Farra do INSS: STF acelera investigação e delações entram na reta final
Relatório da Polícia Federal deve ser entregue até abril; pivôs do esquema bilionário tentam negociar colaboração antes do fechamento da denúncia
Por: Redação
10/02/2026 às 07:29

Foto: Lula Marques/Agência Brasil
As investigações sobre o esquema bilionário de desvios no Instituto Nacional do Seguro Social avançam rapidamente no Supremo Tribunal Federal, com a expectativa de que a Polícia Federal conclua até abril o relatório final que detalha a estrutura da fraude responsável por lesar aposentados e pensionistas em todo o país.
Com a reta final da apuração se aproximando, dois personagens centrais do escândalo passaram a correr contra o tempo para tentar firmar acordos de delação premiada. Trata-se do lobista Antônio Antunes, conhecido como Careca do INSS, e do empresário Maurício Camisotti.
Segundo o site Metrópoles, após a entrega do relatório pela Polícia Federal e a formalização da denúncia ao Judiciário, eventuais pedidos de colaboração deverão ser rejeitados. A estratégia das autoridades é concluir a investigação com base em provas técnicas e documentais, limitando a janela para negociações de última hora.
Até o fechamento do relatório, no entanto, investigadores ainda demonstram disposição para ouvir os dois envolvidos. Caso Careca do INSS e Camisotti apresentem informações relevantes que levem a figuras de maior hierarquia no esquema — os chamados “peixes graúdos” —, poderão obter benefícios no âmbito da ação penal que será instaurada.
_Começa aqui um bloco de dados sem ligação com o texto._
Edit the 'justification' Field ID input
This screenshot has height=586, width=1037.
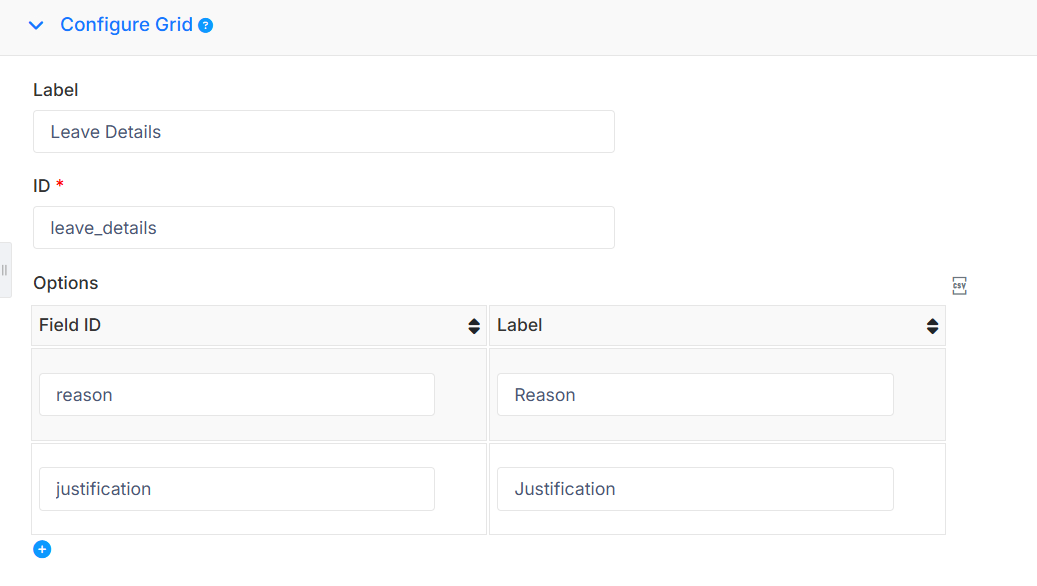tap(237, 489)
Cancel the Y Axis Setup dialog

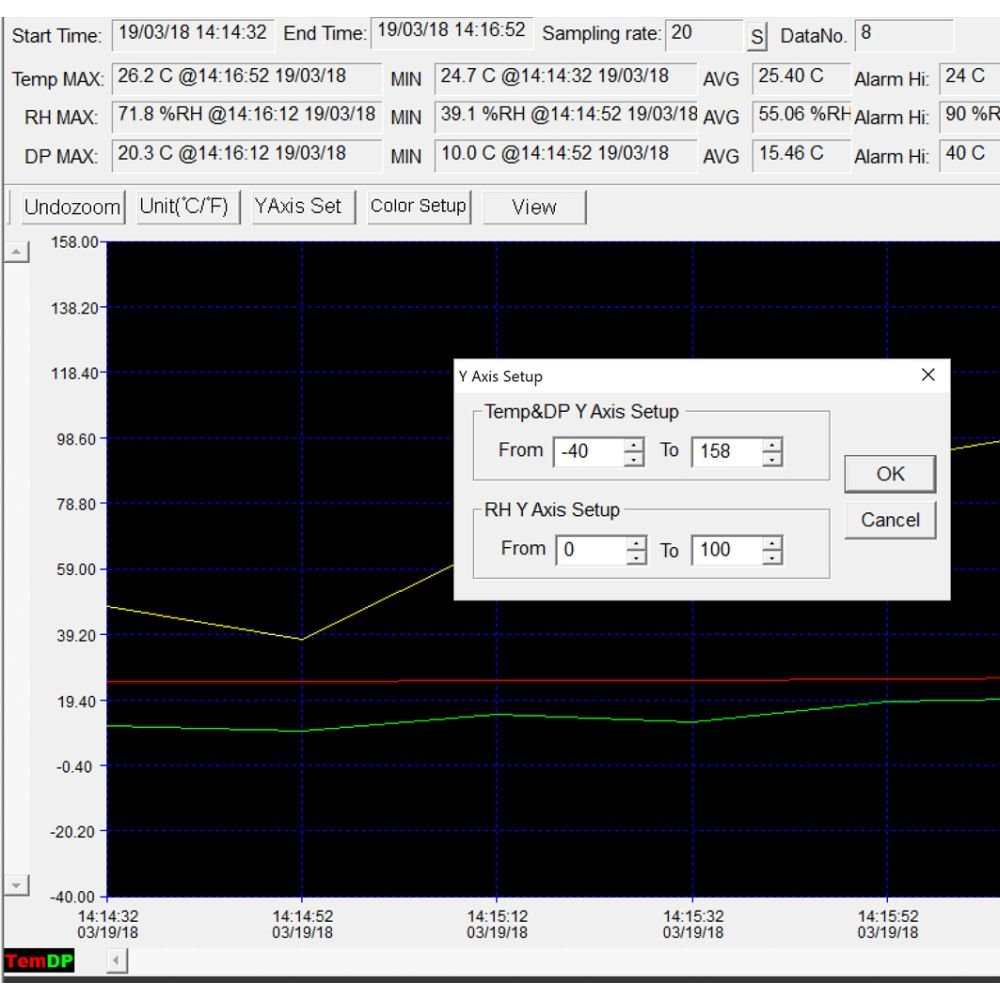[890, 520]
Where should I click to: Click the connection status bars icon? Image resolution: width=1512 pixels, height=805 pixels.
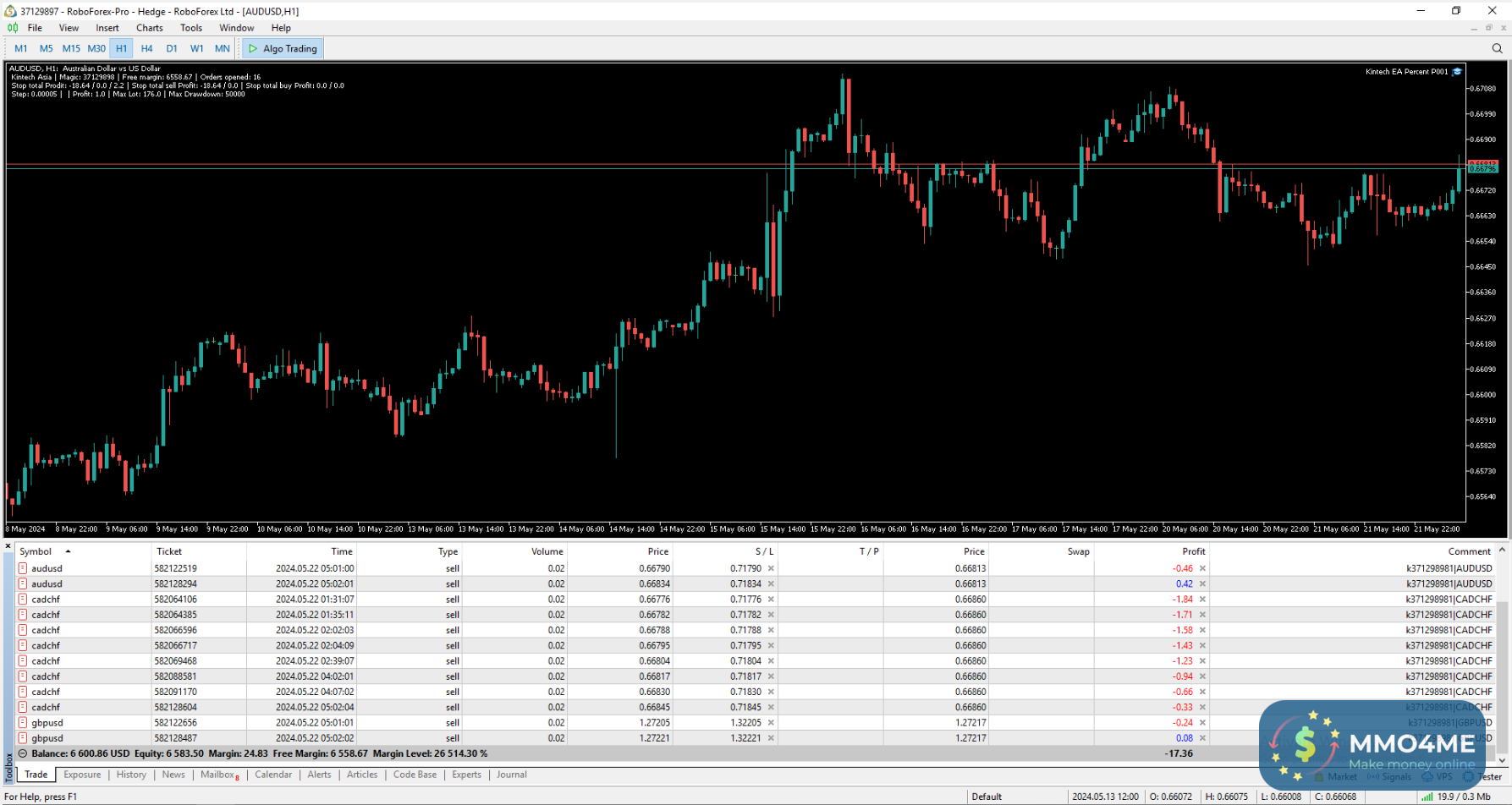coord(1427,797)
Nos bastidores, a avaliação é de que o caso representa um dos maiores escândalos recentes envolvendo recursos da Previdência Social, com impacto direto sobre beneficiários vulneráveis e potencial repercussão política e institucional. A condução acelerada do processo no STF indica tentativa de evitar prescrição e blindar a apuração contra interferências externas.